Notre interlocuteur veut aussi se comparer à Salesforce, un autre géant informatique qui mise tout sur la personnalisation de son interface : « pratiquement personne n’utilise la version de base de Salesforce. Tout le monde passe par des vues personnalisées selon les exigences des entreprises, des métiers. C’est le modèle que nous voulons suivre pour la gestion des clusters Kubernetes : masquer la complexité technique derrière une interface pensée pour les activités commerciales », martèle-t-il.

10 000 utilisateurs attirés par les outils gratuits

Reprenons. La stratégie de Rancher consiste à attirer sous sa marque quantité d’utilisateurs – il en revendique aujourd’hui 10 000 – grâce à des offres gratuites qui remplissent un besoin précis, puis à s’imposer dans l’esprit des utilisateurs conquis comme une solution de référence.

Un peu moins de 1 000 entreprises, dont Orange, auraient ainsi souscrit à son offre payante, qui apporte un support personnalisé, des documentations exclusives et – c’est la nouveauté de Rancher Prime – des composants validés à la lumière de différentes réglementations, qui ne sont téléchargeables que depuis un dépôt privé.

Rancher a d’abord fait parler de lui en 2019 en lançant l’une des premières versions de Kubernetes taillées pour les petites machines, K3s, idéale pour exécuter des containers depuis le microserveur d’objets connectés ou de machines-outils. C’est ce premier succès qui a convaincu Suse de le racheter, en 2020. Puis, K3s a été offert à la communauté Open source CNCF, qui pilote les évolutions de Kubernetes. Le nom de cette distribution n’est plus précédé de la marque Rancher, même si l’éditeur concède y apporter encore 90 % des évolutions.

À l’occasion de l’édition 2023 du salon KubeCON, Rancher refait parler de lui avec une nouvelle campagne de formations sur Kubernetes – avec certifications à la clé – que tout le monde peut suivre gratuitement en ligne. Le programme est baptisé Rancher Academy.

« Nous proposions des formations gratuites dès le départ. Mais ce programme a été mis en sommeil au moment où nous avons été rachetés par Suse, car je pense qu’il concurrençait les propres programmes de formation que commercialisait Suse. Après trois ans de flottement, nous l’avons reconstruit et nous le relançons aujourd’hui », se félicite Tom Callaway.

L’enjeu de créer un standard pour les déploiements verticaux de Kubernetes

 « Nous nous positionnons plus sur le plan industriel que sur celui de l’édition de logiciels. »
Tom CallawayDirecteur des produits, Rancher

À la décharge de Suse, il faut bien avouer que, dans l’esprit de la plupart des observateurs interrogés par LeMagIT, Rancher était jusque-là plus connu pour sa capacité à produire gratuitement K3s et Longhorn, que pour ses ventes d’une console d’administration personnalisable à merci.

Un sentiment dont Rancher avait hâte de se séparer.
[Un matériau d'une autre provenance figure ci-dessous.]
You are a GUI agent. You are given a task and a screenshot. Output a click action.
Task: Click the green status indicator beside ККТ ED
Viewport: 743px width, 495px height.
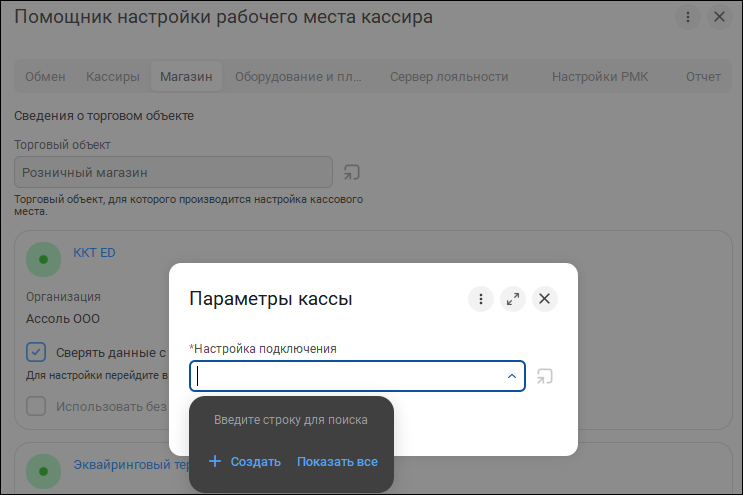point(43,260)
D’autant que ses ambitions sont grandes. « Nous nous positionnons plus sur le plan industriel que sur celui de l’édition de logiciels. Dans les telcos, comme chez les constructeurs d’automobiles, nous portons l’espoir de créer un standard de déploiement Kubernetes pour tout le secteur », assure Tom Callaway.

Les prochaines évolutions de Rancher devraient comprendre le support des architectures ARM, très utilisées dans les équipements connectés, et la certification de la plateforme Rancher pour une succession de réglementations, notamment militaires.